Food Allergies: Hope for a New Treatment or Cure
Allergic to eggs? A little egg might eventually be just what the doctor orders. Duke and University of Arkansas researchers report in the online edition of the Journal of Allergy and Clinical Immunology that a small pilot study exposing seven kids with egg allergies to minuscule amounts of powdered egg whites and then gradually increasing exposure over a two-year period caused most of them to develop enough resistance to eat the equivalent of two scrambled eggs without a reaction. All of the study participants gained some degree of protection.
"This is not something I would want people to try at home," says lead researcher Wesley Burks, a pediatrician at Duke University Medical Center. That's because in some cases egg allergies can cause severe reactions and, occasionally, even death. But Burks believes that oral immunotherapy, as the technique is called, could lead to effective new treatments or even a cure for certain food allergies. That would come as a welcome relief to the 3.7 percent of the American population with food allergies, many of whom report significant decreases in their quality of life due to the condition.
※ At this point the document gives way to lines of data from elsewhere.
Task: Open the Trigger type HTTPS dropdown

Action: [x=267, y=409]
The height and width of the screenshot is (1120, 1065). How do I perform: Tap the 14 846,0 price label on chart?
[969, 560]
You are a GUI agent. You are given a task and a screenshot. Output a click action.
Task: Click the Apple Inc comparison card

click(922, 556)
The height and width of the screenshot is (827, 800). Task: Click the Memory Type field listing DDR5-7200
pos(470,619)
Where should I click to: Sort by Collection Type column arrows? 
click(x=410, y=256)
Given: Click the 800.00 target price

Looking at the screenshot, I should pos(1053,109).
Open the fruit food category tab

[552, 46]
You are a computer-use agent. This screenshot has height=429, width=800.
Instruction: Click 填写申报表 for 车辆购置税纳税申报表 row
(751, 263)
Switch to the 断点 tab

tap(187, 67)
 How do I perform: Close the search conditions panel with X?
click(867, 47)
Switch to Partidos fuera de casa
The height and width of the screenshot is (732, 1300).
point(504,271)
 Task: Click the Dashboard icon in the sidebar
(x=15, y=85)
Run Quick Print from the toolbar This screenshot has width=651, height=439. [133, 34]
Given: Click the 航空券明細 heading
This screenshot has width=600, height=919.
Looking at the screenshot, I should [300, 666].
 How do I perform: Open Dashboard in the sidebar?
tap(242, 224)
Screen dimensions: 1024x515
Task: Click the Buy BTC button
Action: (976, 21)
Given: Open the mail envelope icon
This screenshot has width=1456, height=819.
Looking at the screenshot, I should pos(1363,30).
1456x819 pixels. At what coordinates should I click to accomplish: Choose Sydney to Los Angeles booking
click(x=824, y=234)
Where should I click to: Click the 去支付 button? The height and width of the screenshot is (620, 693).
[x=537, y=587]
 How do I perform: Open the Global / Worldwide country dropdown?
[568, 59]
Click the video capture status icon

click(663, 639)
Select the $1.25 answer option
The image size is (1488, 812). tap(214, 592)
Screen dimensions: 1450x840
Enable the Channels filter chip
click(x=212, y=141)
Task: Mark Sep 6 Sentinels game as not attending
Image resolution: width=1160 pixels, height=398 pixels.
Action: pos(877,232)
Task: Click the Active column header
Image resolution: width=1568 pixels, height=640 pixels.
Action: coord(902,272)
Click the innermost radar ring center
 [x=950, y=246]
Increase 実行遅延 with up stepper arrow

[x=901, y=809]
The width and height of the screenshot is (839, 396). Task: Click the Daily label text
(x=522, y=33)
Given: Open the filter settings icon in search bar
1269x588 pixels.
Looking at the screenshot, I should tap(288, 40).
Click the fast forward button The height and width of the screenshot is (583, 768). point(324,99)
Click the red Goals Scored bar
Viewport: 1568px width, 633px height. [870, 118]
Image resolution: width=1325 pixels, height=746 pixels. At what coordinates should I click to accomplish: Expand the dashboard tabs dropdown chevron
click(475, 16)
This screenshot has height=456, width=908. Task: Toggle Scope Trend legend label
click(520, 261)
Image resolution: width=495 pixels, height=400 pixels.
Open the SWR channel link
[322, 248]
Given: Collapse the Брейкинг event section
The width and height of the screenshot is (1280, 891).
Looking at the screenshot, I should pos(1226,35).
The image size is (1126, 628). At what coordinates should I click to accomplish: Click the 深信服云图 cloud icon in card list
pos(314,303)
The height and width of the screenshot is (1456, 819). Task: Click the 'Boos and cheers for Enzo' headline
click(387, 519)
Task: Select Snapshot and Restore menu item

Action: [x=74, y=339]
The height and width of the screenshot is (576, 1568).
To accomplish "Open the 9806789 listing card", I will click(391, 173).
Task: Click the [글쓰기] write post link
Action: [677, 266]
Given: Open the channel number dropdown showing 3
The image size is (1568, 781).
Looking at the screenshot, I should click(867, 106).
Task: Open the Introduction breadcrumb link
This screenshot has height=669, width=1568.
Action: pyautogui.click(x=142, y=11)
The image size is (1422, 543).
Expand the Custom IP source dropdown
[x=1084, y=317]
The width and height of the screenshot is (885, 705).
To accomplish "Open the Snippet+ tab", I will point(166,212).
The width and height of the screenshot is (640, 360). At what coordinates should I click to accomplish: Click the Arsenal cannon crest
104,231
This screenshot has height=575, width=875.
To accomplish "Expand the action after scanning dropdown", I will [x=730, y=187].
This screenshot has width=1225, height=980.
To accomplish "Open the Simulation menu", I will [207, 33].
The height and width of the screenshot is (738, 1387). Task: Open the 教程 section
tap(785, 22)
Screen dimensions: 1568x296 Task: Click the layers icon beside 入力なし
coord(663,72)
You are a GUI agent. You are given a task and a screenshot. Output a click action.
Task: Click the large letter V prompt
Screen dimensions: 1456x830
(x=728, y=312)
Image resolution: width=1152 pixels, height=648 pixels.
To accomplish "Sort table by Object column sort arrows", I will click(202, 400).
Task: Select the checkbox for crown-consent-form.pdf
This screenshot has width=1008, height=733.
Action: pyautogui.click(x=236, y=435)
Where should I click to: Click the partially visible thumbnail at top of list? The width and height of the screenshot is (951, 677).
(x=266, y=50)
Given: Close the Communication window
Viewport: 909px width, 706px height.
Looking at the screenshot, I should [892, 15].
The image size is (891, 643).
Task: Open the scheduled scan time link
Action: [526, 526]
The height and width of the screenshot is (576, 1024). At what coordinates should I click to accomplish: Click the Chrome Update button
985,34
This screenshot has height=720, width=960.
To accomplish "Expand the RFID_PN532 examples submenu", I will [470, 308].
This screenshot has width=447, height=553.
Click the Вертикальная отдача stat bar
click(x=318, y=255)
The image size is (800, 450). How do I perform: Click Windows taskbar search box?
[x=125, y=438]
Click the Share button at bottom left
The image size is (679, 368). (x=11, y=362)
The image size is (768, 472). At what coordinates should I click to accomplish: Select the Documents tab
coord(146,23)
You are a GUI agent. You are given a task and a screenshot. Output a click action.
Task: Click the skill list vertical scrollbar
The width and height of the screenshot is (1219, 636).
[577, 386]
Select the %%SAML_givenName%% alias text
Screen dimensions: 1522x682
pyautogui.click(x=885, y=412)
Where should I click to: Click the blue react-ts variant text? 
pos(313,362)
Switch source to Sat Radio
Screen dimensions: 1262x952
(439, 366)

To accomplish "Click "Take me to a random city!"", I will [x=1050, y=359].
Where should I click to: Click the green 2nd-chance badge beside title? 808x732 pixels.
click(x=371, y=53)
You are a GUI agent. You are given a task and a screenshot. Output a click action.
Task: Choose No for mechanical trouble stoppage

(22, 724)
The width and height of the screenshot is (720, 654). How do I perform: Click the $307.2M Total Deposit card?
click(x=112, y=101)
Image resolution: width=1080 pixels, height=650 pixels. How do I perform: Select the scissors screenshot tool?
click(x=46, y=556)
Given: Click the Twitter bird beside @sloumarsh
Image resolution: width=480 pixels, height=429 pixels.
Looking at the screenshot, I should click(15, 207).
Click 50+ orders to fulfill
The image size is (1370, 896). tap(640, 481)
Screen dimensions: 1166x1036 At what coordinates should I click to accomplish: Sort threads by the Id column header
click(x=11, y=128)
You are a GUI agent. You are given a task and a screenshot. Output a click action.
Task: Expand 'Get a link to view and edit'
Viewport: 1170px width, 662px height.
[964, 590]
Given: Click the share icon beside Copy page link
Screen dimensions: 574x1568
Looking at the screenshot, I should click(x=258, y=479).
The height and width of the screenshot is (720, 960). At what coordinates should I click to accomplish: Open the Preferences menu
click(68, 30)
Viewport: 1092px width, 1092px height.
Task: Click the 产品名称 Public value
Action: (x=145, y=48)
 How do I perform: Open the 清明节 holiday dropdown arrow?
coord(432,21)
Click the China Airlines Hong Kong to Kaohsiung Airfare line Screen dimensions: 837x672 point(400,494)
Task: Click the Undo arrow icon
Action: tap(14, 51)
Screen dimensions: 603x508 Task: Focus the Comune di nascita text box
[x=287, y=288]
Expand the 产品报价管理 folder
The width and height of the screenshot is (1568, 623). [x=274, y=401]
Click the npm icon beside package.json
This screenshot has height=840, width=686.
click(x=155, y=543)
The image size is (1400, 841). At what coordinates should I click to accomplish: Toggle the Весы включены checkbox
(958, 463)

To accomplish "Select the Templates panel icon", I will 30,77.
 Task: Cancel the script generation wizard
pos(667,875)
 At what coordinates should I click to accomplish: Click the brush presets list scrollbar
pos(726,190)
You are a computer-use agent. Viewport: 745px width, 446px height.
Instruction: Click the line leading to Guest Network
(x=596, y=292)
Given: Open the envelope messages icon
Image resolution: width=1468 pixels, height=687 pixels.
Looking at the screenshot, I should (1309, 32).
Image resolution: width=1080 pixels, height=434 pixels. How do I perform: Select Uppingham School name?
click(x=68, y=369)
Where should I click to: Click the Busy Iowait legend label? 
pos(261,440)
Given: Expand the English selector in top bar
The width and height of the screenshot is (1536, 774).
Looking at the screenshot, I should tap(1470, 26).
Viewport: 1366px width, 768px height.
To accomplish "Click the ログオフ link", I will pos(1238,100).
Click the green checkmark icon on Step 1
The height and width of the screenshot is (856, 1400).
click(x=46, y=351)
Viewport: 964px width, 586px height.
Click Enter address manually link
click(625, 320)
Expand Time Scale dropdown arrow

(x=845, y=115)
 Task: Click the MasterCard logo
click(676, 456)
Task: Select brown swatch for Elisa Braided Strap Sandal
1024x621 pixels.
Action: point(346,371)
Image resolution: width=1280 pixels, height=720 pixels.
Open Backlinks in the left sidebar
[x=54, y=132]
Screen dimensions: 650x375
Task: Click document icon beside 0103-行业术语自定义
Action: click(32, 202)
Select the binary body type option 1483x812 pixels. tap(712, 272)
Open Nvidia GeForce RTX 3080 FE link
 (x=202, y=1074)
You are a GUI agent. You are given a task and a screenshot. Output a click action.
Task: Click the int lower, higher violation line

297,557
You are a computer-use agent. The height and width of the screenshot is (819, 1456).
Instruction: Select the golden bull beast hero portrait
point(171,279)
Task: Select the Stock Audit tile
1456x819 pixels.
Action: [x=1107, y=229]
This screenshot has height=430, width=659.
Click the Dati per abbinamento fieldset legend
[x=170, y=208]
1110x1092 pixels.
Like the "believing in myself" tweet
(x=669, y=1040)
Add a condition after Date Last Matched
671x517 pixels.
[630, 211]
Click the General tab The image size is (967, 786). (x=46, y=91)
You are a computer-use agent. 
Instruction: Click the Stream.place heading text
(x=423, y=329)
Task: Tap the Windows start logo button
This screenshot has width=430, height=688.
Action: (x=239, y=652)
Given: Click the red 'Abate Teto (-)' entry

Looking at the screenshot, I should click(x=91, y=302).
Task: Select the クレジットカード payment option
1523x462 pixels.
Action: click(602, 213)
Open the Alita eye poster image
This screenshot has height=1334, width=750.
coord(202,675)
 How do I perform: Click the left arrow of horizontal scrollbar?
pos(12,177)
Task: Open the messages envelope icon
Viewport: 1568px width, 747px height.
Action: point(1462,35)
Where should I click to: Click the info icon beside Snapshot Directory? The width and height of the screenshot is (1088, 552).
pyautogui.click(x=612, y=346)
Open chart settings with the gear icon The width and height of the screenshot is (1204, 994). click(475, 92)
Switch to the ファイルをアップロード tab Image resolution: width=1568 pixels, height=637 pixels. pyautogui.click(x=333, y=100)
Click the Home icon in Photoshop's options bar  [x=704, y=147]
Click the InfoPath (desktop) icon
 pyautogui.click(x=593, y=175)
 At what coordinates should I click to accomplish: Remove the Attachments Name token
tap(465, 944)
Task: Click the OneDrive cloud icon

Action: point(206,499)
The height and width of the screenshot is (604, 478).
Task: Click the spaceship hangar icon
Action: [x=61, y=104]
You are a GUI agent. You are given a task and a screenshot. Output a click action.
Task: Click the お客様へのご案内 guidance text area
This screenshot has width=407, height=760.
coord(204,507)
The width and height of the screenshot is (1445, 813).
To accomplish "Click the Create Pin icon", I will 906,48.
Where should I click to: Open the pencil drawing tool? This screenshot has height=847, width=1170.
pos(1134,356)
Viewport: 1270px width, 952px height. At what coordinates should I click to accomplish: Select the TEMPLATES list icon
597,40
In this study, the team studied only kids who lacked a history of severe reactions, increased the doses gradually in tiny increments, and carefully monitored participants for adverse reactions. Additional studies, some of which are already in progress, will evaluate the technique in a more rigorous way. A National Institute of Allergy and Infectious Diseases research consortium is currently working on a larger study with more than 60 participants. And Burks is testing the same technique with peanuts, which tend to cause more dangerous reactions than eggs.
At this point, the mechanism behind oral immunotherapy is not fully understood, but Burks theorizes the increasing exposure to the allergen causes changes in the functioning of T lymphocytes, cells which play an important role in the body's immune response.